VIH: De Kinshasa para o mundo

Um grupo de cientistas das Universidades de Oxford (Reino Unido) e de Lovaina (Bélgica) acaba de publicar um artigo na Science sobre a origem da pandemia de VIH. Segundo eles, o vírus terá encontrado uma conjugação ideal de factores para se disseminar pelo mundo a partir de Kinshasa, a capital da República Democrática do Congo,…

A cidade, explica ao SOL o português Nuno Faria, do departamento de Zoologia da Universidade de Oxford, “tinha nesta altura as condições iniciais para ser o berço da epidemia: era a maior cidade e tinha o maior crescimento populacional da África Central. Além do mais, Kinshasa estava bem conectada por meio de transportes fluviais e principalmente ferroviários a outras regiões da Africa Central”. Faria, primeiro autor do artigo, refere que a capital da RD Congo terá sido, com alto grau de probabilidade, o local onde o vírus se começou a transmitir pela população humana e a partir dali para o mundo, até chegar a números de pandemia em finais do século XX.

Os grupos destas universidades usaram metodologias estatísticas para determinar esta origem. “O nosso estudo necessitou do desenvolvimento de uma rede estatística para reconstituir a dispersão do vírus ao longo do tempo e do espaço a partir da das suas sequências de genoma”, explica Philippe Lemey, do Instituto Rega da Universidade de Lovaina, outros dos autores principais do artigo. 

Nuno Faria, agora em Oxford, começou esta investigação há três anos, quando estava, justamente, em Lovaina a fazer a sua tese de doutoramento. Os dados recolhidos permitiram conclusões interessantes: “Os dados dos arquivos coloniais dizem-nos que, por finais dos anos 40, mais de um milhão de pessoas viajava, por anos, até Kinshasa através dos caminhos-de-ferro”, diz. “Os nossos dados genéticos dizem-nos que o VIH dispersou-se rapidamente através da República Democrática do Congo (um país do tamanho da Europa Ocidental), viajando com as pessoas por caminho-de-ferro e cursos de água até chegar a Mbuji-Mayi e Lubumbashi no extremo Sul e Kisangani no extremo Norte em finais dos anos 30 e início dos anos 50”. 

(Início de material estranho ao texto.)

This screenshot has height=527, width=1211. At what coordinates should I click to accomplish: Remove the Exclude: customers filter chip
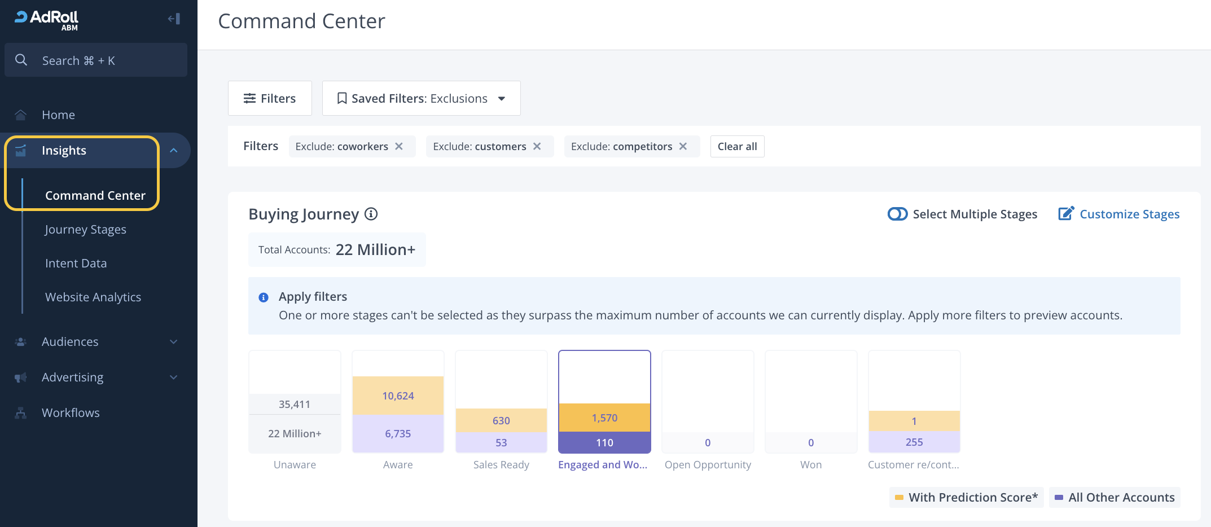[537, 147]
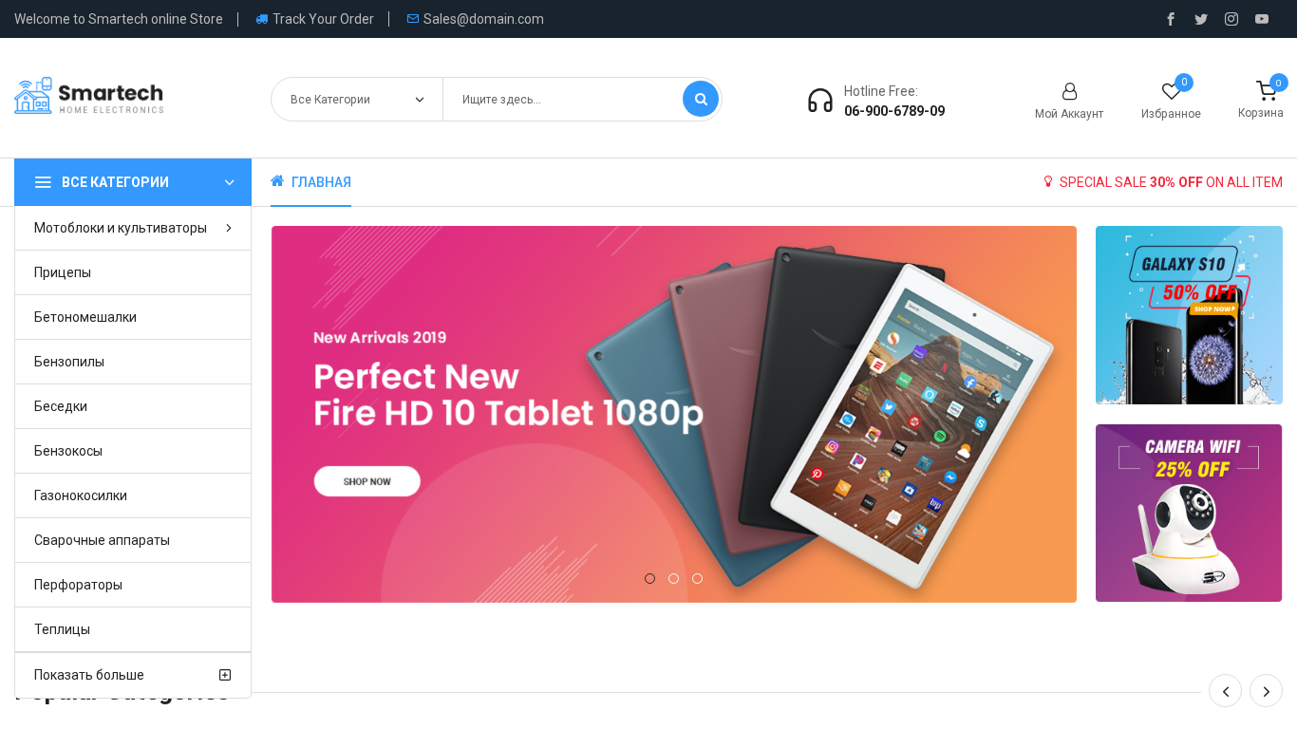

As viagens do vírus, por milhares de quilómetros, acabariam por romper as fronteiras do país, então uma colónia belga. Cedo chegaria a outros países africanos limítrofes. “Pensamos que as alterações sociais após a independência em 1960 levaram o vírus a expandir-se de pequenos grupos de pessoas infectadas para infectar uma parte maior da população e até o mundo”, continua Faria. Essa alterações sociais vão desde as alterações de comportamento de trabalhadores do sexo até algumas iniciativas de saúde pública para combater outras doenças, que levaram ao uso pouco seguro de agulhas e seringas. O cocktail para a dispersão da doença estava assim formado. 

Este conhecimento pode abrir outras perspectivas sobre o VIH, defende Nuno Faria. “Entender as origens e principalmente os factores que facilitam a dispersão de um vírus pode ter implicações importantes ao nível de saúde pública. Penso que contribui para uma maior visibilidade para a pesquisa na área de HIV em geral. Num outro prisma, penso que o conhecimento das circunstâncias que facilitaram a expansão epidémica pode ser importante para assistir no desenvolvimento de programas educativos e de prevenção”. 

Além deste projecto, Nuno Faria integra equipas em vários outros quadrantes – a evolução de vírus como o VIH, as hepatites C e B ou vírus tropicais, como o dengue e o chikungunya, em articulação com instituições portuguesas, brasileiras, norte-americanas, sul-africanas, entre outras.